Nesta quinta-feira, 08/11, quarto dia do XVI Curso Intensivo de Formação Continuada para Magistrados foi realizada uma ‘oficina de execução’, ministrada pela juíza do Tribunal Regional do Trabalho da 5ª Região, Clarissa Magaldi, e pelo juiz auxiliar de execução do Tribunal Regional do Trabalho da 20ª Região, Antônio Francisco de Andrade.

De acordo com a magistrada do TRT da 5ª Região, o objetivo principal da oficina é conscientizar a respeito das possibilidades que as ferramentas eletrônicas apresentam aos juízes para a satisfação do crédito. “No primeiro momento vamos focar na reforma trabalhista e os impactos na execução trabalhista. Logo após faremos uma explanação sobre as ferramentas eletrônicas e suas possibilidades”, destacou.

Ainda segundo Clarissa Magaldi, a oficina foi dividade em três etapas. Iniciou-se com uma aula expositiva sobre o tema, na sequência houve uma atividade de interpretação de dados das ferramentas eletrônicas e foi finalizada com estudos de casos relativos a execução trabalhista.
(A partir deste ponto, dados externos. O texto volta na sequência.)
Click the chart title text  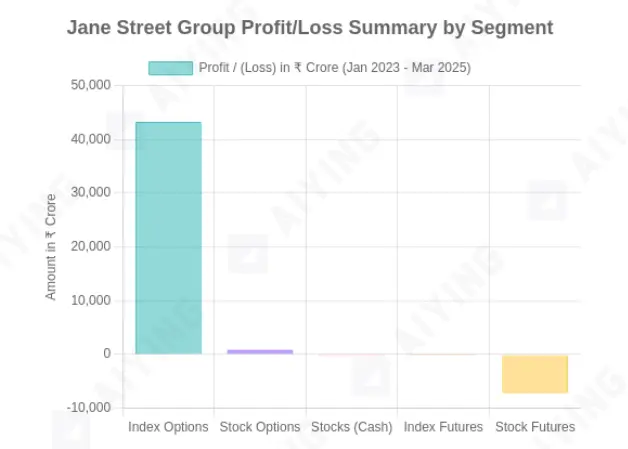pyautogui.click(x=309, y=28)

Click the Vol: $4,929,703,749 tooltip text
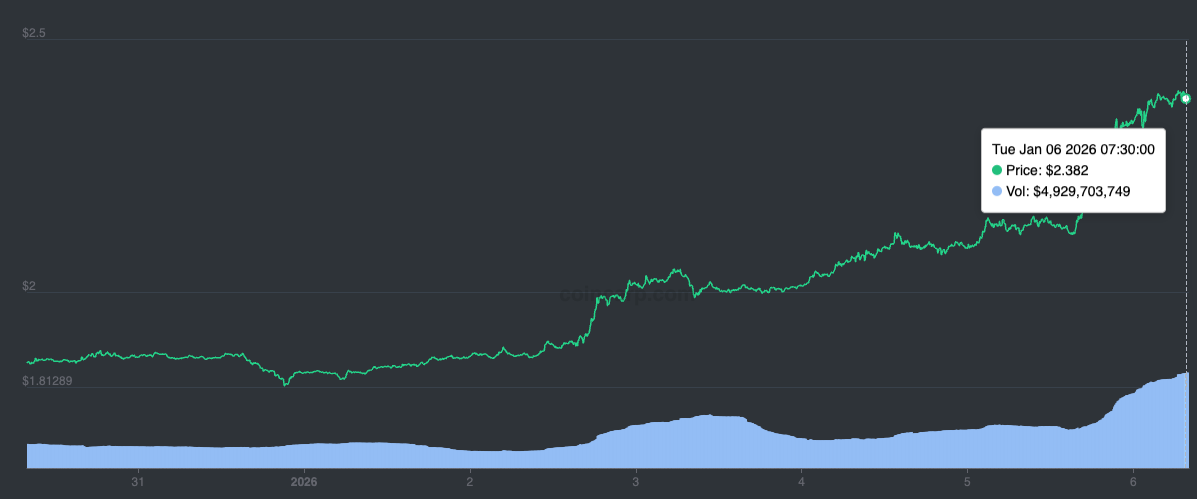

Para o juiz Antônio Francisco de Andrade, falar sobre a execução trabalhista é muito importante para tentar melhorar a celeridade dos processos. “Para o credor não interessa obter uma sentença favorável se ele não consegue receber. Por isso, vamos falar de ferramentas eletrônicas e sobre o que está sendo utilizado em outros Regionais. É uma forma de falar das experiências negativas e positivas, pois os exemplos acabam sendo úteis para melhorar o nosso trabalho. A oficina é um momento de compartilhar boas experiências e bons resultados, estendendo sua aplicação”, concluiu.

O Curso Intensivo de Formação Continuada, promovido pela Escola Judicial do TRT20, será concluído na próxima sexta-feira, 09/11, com palestras de servidores do TRT20, além de oficinas e debates.